▸ **The problem**
Read the data below. Every line holding the string "agent" must be copied.

[Saved data entries]
※ ※ ※

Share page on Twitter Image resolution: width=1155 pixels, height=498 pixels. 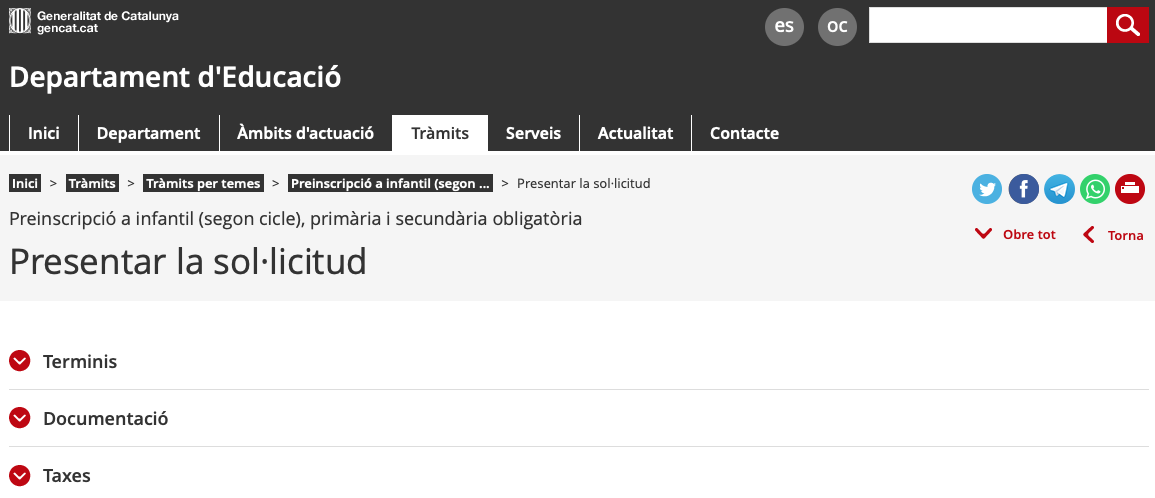click(x=987, y=188)
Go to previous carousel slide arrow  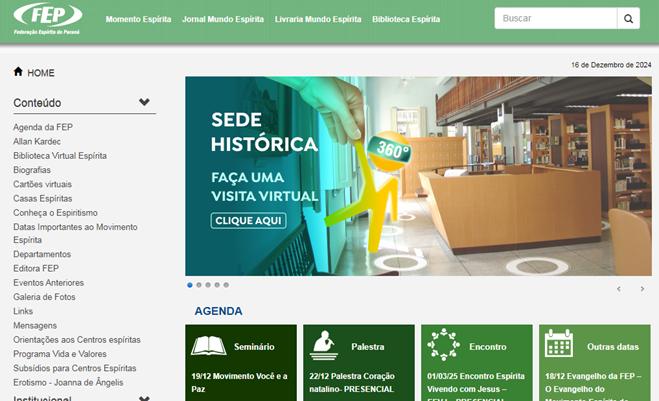(618, 289)
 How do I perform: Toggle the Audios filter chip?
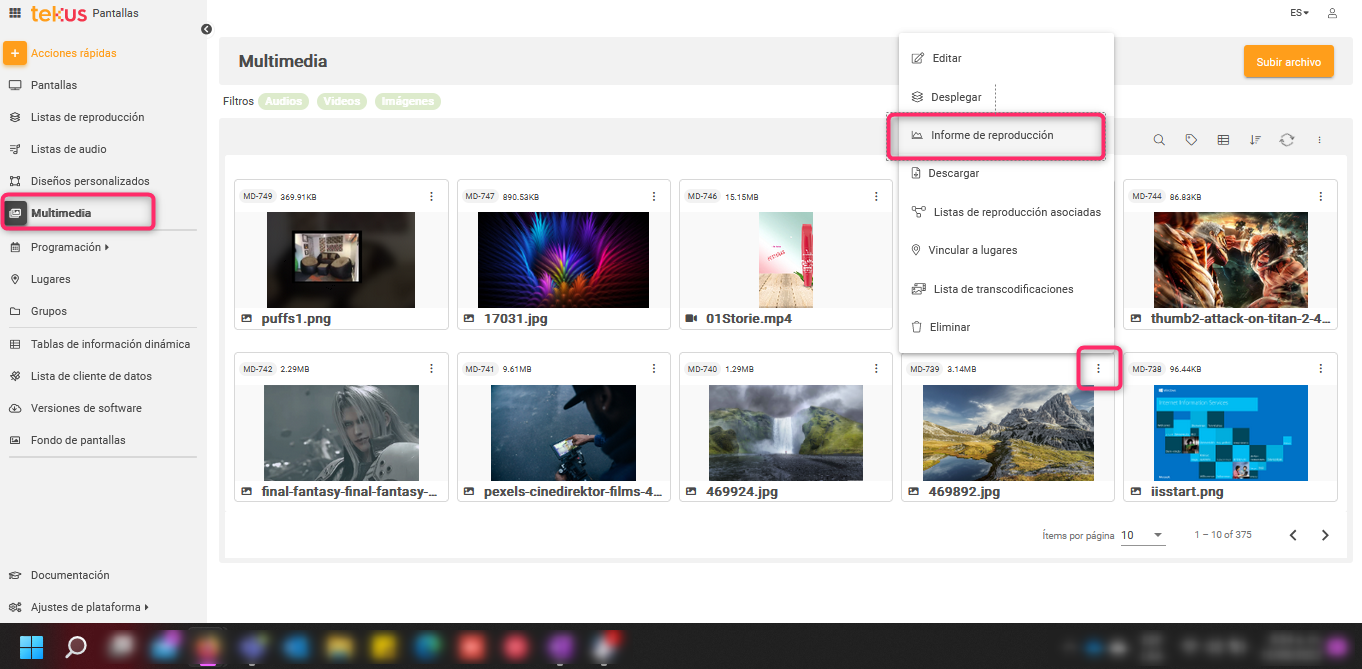(x=284, y=101)
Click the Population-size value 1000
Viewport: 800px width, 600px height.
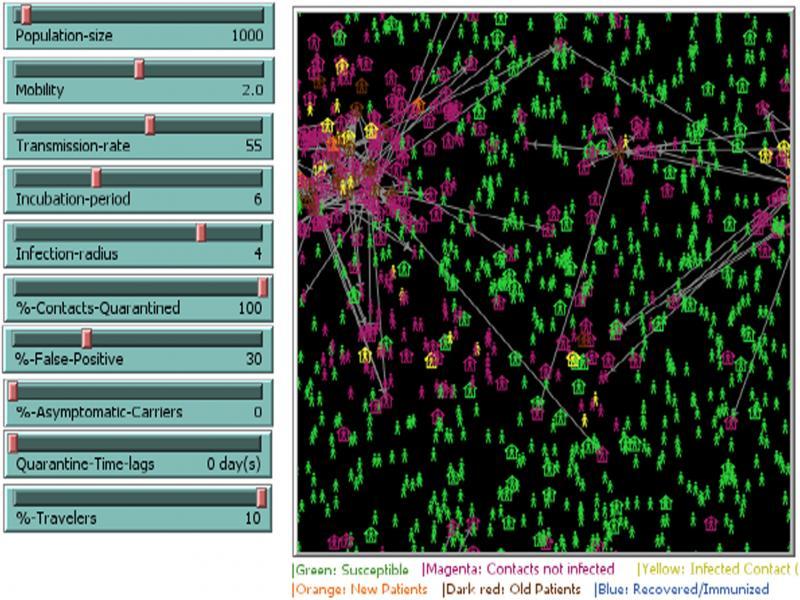(246, 36)
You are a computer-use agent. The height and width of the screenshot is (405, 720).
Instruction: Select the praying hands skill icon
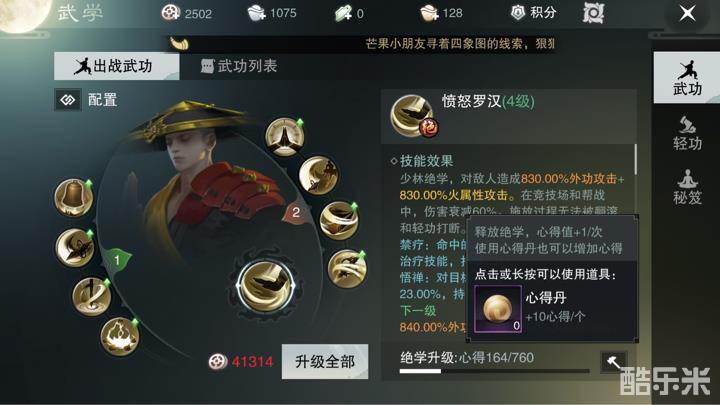[285, 136]
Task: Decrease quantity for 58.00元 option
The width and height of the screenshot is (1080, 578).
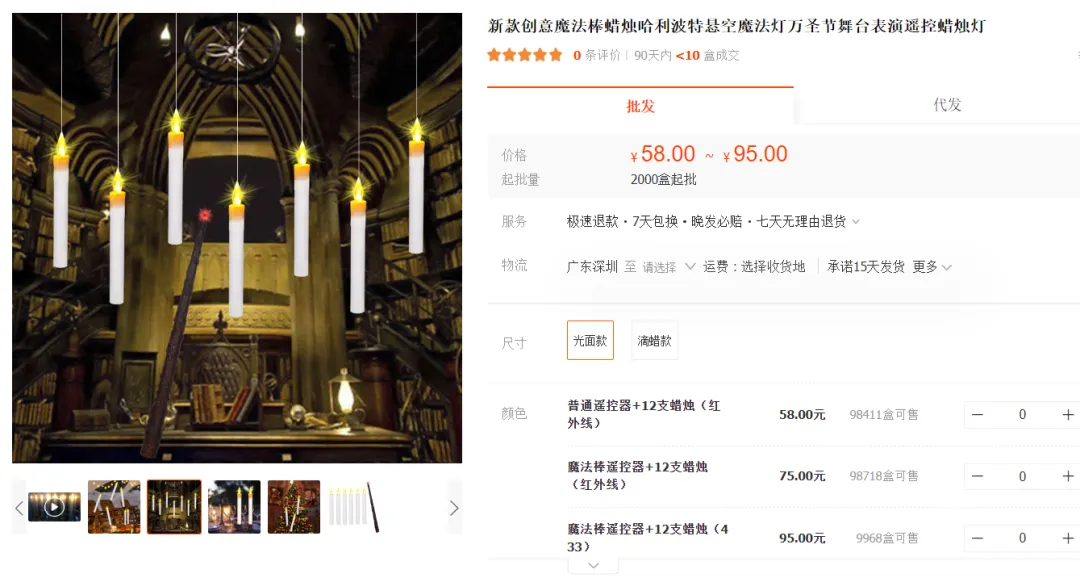Action: tap(977, 415)
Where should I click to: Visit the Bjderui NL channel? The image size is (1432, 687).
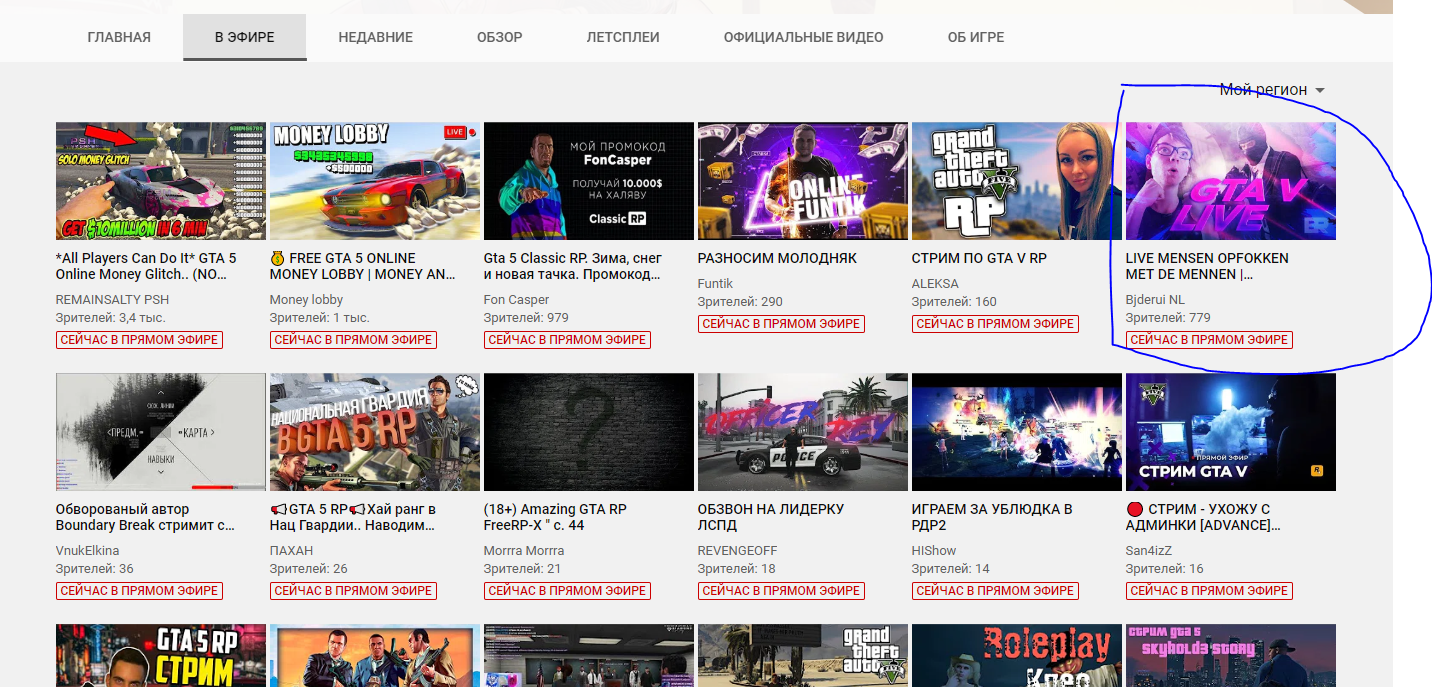coord(1155,300)
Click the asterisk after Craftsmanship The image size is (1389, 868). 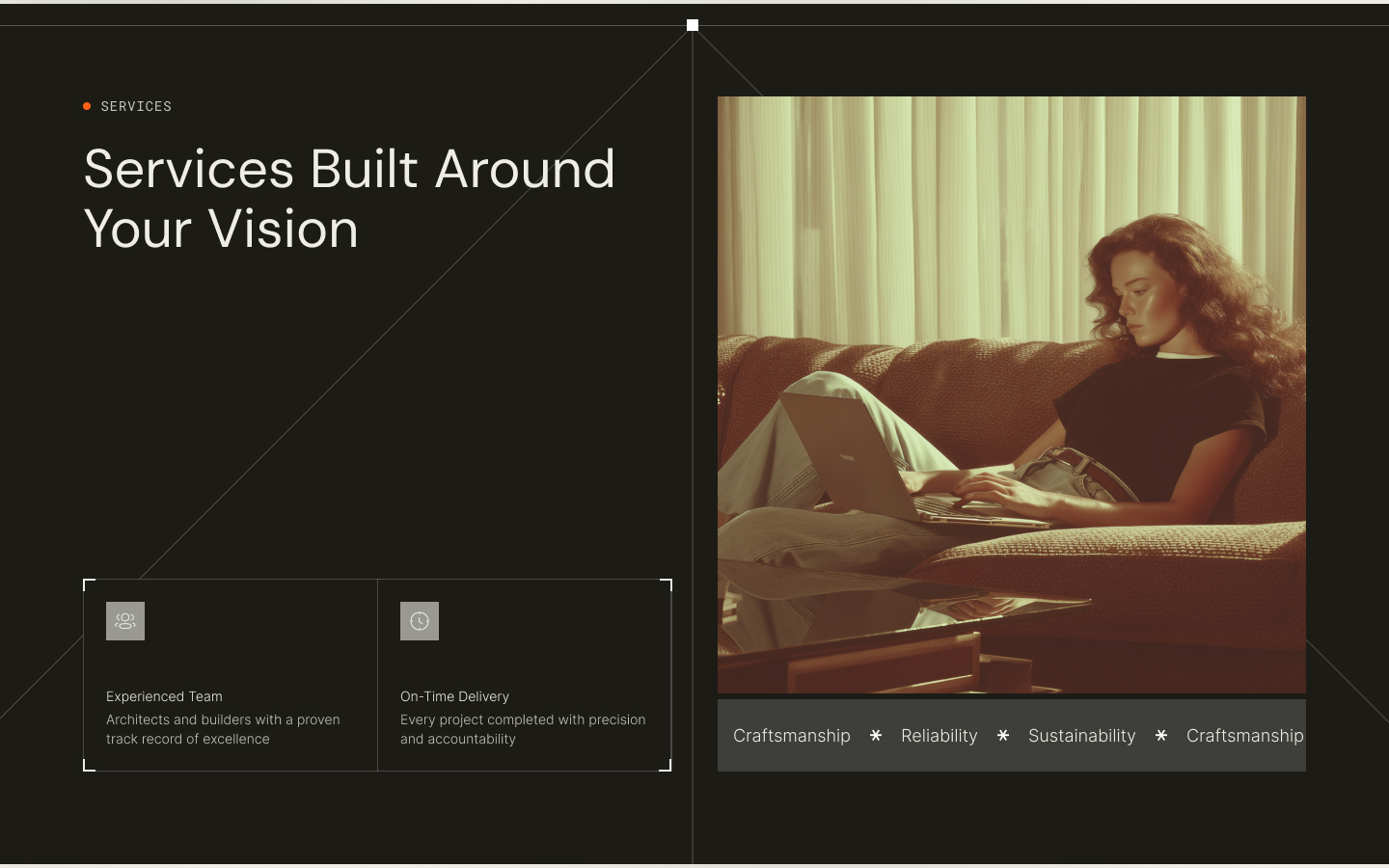[875, 736]
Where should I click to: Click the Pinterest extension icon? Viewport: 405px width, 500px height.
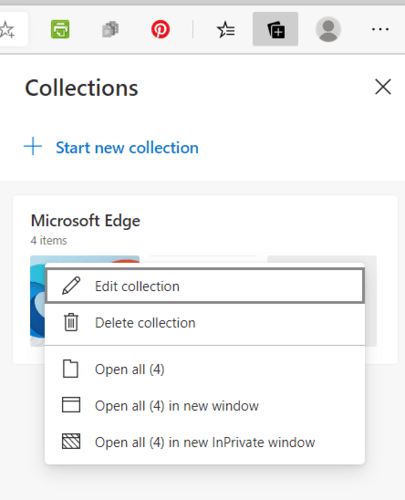coord(160,29)
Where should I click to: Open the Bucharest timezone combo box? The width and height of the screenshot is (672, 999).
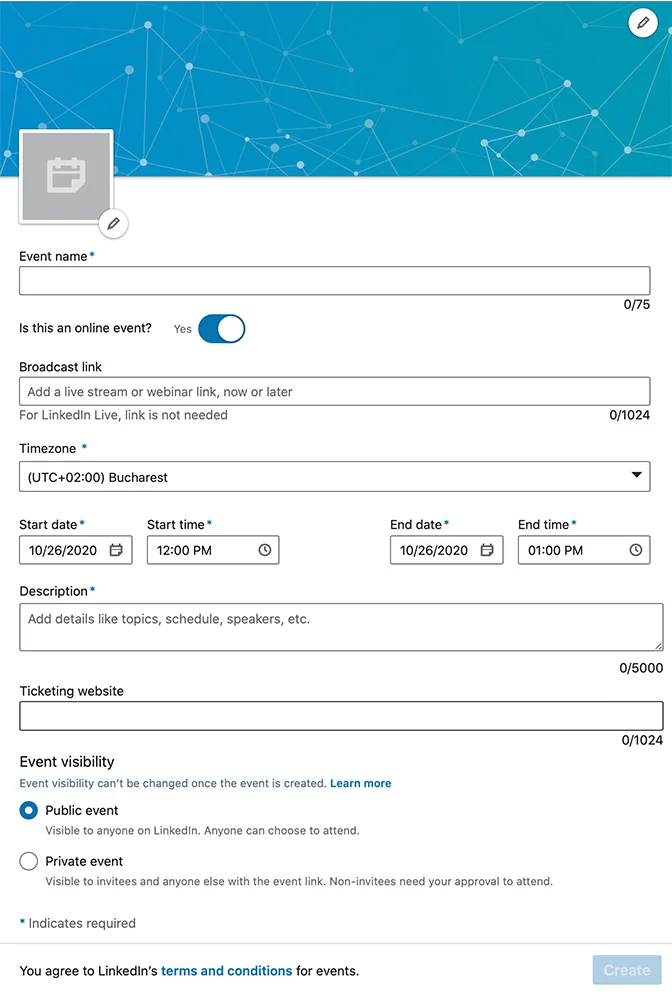coord(320,477)
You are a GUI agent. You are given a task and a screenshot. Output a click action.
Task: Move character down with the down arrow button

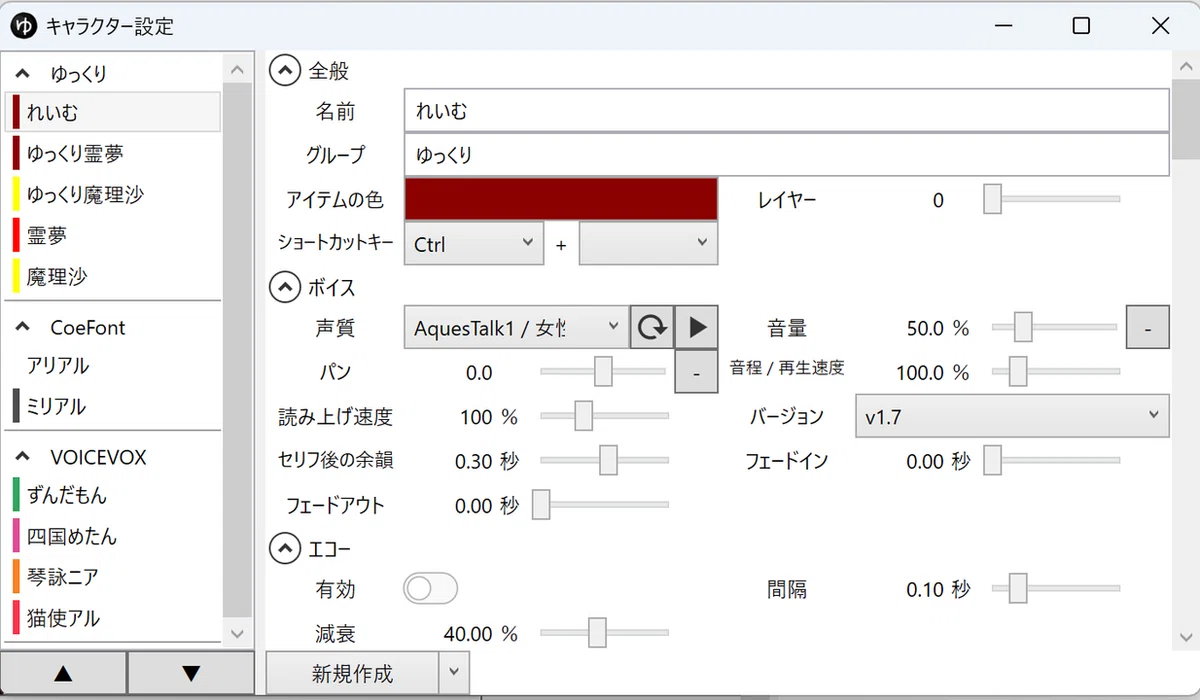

※ ※ ※

▸ **Result**
You are a computer-use agent. The height and width of the screenshot is (405, 720).
You are a GUI agent. You are given a task and a screenshot. Output a click action.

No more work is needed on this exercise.